14. A machine-readable storage medium comprising machine-readable instructions for causing a processor to execute a method for calculating a travel route based on navigational preferences and travel history of a user, the method comprising:
storing navigational preferences and travel history of a user, wherein the stored navigational preferences comprise routing preferences and points of interest of the user, and wherein the stored travel history is comprised of location data from a respective date and time, received from a location-aware device associated with the user;
receiving a request from the user for a travel route from an origin location to a destination location;
calculating, in response to the received request, the travel route from the origin location to the destination location, based on the stored navigational preferences and the stored travel history of the user; and
providing for display, the travel route from the origin location to the destination location.
15. The machine-readable storage medium of claim 14, wherein the method further comprises:
comparing, based on the travel history of the user, an actual travel route of the user to at least one of the calculated travel route, a shortest travel route, or a fastest travel route from the origin location to the destination location;
detecting, based on the comparing, an avoided route;
comparing at least one environmental factor of the avoided route to a corresponding environmental factor of at least one location on the actual travel route;
inferring, based on the comparing, a cause of an avoidance of the avoided route; and
adding to the stored navigational preferences of the user, at least one of the avoided route or the inferred cause for the avoidance of the avoided route.
16. The machine-readable storage medium of claim 14, wherein at least one of the points of interest of the user is stored based on a check-in performed by the user.
17. The machine-readable storage medium of claim 14, wherein at least one of the points of interest of the user is stored based on an Internet search performed by the user.

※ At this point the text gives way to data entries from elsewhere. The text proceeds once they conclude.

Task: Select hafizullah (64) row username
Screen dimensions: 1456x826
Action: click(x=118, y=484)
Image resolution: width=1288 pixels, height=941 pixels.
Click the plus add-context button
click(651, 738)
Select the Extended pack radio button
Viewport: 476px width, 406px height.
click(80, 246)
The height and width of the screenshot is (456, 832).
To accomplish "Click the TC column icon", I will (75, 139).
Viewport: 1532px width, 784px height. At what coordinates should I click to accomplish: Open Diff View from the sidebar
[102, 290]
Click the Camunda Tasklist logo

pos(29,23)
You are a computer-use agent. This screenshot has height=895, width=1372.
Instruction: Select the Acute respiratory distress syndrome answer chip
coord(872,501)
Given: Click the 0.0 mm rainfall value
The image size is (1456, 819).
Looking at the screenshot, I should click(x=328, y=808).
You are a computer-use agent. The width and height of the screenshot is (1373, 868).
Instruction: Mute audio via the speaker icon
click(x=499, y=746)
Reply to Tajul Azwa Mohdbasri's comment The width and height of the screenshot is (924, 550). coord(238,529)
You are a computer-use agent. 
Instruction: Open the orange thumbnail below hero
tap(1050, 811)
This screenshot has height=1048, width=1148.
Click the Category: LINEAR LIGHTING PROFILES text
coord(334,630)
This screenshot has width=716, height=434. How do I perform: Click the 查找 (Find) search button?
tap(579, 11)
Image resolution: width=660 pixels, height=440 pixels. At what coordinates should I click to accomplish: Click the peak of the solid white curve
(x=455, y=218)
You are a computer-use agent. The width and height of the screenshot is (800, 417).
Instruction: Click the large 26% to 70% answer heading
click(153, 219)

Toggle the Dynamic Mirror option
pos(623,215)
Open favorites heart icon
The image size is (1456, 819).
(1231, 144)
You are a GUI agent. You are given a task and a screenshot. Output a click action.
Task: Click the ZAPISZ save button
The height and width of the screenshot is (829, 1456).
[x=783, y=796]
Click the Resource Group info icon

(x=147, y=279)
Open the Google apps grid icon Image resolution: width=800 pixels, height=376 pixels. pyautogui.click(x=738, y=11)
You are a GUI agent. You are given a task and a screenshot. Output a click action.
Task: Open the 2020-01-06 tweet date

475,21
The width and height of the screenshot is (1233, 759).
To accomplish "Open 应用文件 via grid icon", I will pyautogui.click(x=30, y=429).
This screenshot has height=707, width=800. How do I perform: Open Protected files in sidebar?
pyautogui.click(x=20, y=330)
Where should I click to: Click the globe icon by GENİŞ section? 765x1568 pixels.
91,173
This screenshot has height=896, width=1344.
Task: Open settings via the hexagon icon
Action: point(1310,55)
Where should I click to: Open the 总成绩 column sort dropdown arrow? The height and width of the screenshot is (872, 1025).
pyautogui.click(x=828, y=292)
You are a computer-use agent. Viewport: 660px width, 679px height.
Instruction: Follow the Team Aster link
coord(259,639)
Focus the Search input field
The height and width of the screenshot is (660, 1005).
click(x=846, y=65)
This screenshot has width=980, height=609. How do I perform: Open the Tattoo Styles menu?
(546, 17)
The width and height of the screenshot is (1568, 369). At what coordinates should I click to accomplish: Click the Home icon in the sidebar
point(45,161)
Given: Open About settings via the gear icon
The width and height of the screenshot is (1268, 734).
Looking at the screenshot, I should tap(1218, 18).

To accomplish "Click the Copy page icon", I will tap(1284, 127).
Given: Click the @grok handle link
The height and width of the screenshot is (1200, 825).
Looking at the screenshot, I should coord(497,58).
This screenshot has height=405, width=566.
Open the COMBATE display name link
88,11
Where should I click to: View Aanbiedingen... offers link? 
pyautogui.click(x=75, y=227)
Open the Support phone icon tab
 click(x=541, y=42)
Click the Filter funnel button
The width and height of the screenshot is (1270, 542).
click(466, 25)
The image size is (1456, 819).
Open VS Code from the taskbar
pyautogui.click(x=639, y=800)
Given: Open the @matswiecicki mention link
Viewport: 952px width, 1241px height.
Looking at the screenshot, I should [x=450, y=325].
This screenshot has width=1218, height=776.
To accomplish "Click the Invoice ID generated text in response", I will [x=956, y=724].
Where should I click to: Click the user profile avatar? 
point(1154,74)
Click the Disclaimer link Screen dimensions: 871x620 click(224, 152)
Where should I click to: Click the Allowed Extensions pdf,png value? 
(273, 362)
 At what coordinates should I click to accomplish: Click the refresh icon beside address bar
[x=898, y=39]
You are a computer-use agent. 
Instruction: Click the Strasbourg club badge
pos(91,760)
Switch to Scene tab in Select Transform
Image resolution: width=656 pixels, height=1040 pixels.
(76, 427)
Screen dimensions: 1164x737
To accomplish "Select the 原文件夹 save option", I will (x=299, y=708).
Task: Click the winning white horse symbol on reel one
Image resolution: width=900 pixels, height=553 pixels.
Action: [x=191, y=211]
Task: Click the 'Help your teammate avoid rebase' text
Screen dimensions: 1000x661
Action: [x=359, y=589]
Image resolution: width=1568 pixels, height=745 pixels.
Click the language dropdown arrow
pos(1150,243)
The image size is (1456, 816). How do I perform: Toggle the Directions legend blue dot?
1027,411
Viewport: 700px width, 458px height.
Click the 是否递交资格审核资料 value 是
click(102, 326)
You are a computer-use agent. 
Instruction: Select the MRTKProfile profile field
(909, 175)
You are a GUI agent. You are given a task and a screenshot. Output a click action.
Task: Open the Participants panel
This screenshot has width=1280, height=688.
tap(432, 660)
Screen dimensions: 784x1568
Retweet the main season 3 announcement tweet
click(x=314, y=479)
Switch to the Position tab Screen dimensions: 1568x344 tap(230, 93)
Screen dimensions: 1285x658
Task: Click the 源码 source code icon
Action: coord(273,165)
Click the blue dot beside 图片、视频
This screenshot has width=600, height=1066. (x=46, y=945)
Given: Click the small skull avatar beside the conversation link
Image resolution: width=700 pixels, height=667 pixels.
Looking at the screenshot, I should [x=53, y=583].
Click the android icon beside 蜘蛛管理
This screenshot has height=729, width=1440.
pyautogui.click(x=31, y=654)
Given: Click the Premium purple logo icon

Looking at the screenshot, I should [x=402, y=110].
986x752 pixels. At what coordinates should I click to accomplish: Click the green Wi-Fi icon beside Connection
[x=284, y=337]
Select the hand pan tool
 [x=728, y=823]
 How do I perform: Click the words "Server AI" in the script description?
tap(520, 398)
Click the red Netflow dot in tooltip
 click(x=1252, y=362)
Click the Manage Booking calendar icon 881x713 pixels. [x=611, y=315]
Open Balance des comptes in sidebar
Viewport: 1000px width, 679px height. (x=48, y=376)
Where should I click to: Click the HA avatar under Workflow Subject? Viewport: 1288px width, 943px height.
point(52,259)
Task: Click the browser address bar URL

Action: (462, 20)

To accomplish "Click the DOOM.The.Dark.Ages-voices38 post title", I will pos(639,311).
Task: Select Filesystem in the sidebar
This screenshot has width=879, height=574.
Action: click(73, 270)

18. The machine-readable storage medium of claim 14, wherein the method further comprises:
determining the travel route based on the navigational preferences, the travel history, and one or more environmental factors, wherein the one or more environmental factors comprise at least one of a crime statistic, a street condition, a demographic information, or a weather condition.
19. The machine-readable storage medium of claim 18, wherein the street condition comprises traffic data.
20. The machine-readable storage medium of claim 18, wherein the street condition comprises a street closure.